- Coat of arms of the battalion
- Active: May 4, 2014 – present
- Allegiance: Ukraine
- Branch: 59th Motorized Brigade
- Type: Mechanized infantry
- Role: Offensive actions
- Garrison/HQ: Podilsk, Odesa Oblast
- Engagements: War in Donbas Battle of Debaltseve; 2022 Russian Invasion of Ukraine Pokrovsk offensive;

Commanders
- Current commander: Valeryi Vovk [uk]

= 11th Separate Motorized Infantry Battalion (Ukraine) =

11th Separate Motorized Infantry Battalion (11-й окремий мотопіхотний батальйон), formerly known as the 11th Territorial Defense Battalion "Kyivan Rus", is a battalion of the Ukrainian Ground Forces created in 2014.

== History ==
On March 19, 2014, Operation Command North established the 11th Territorial Defense Battalion, nicknamed "Kyivan Rus". By May 4, the troops for the unit were approved, marking the beginning of this battalion. For the next month, the personnel were trained at the 169th Training Centre in the city of Desna.

=== War in Donbas ===
After completing training, the troops of the battalion were then stationed for duty at roadblocks in Sloviansk, where they routinely identify and hand over pro-Russian separatists to the Ministry of Internal Affairs.

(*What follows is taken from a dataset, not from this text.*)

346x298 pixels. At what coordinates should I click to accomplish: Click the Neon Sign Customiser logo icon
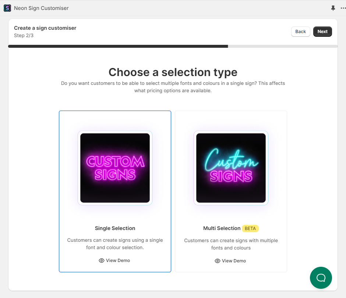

On August 9, 2014, the battalion's recon unit successfully captured 4 militants at the train station at Fashchivka. They were later handed over to the Security Service of Ukraine.

On August 15, some soldiers of the battalion were ambushed in the village of Maloivanivka, near Zorynsk. Two members of the battalion were killed, and another two were wounded.

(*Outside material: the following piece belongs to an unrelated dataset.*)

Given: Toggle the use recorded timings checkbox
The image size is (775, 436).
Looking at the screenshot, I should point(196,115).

In the early morning of August 19, units of the Russian Ground Forces used BM-21 Grad rockets to fire on the positions of the battalion. As a result, 10 soldiers were wounded, 60% of the equipment, including 26 automobile equipments, were destroyed.

From September 20 to 27, the battalion repelled attacks on checkpoints in the village of Nikishyne, about 10 kilometers east of Debaltseve. The Ukrainian defenses in the area stretched for about 37 km.

=== Re-organization ===
On October 21, 2014, a directive was given to reorganize the battalion from Territorial Defense into a unit of the Ukrainian Ground Forces, known as the 11th Separate Motorized Infantry Battalion. This battalion was originally subordinate to the 72nd Mechanized Brigade, but was later transferred to the 59th Motorized Brigade.

=== Russian invasion of Ukraine ===
On August 26, 2024, having suffered heavy losses, the battalion was forced to retreat from the village of Karlivka under the threat of encirclement. As a result, the unit commander was removed from his post.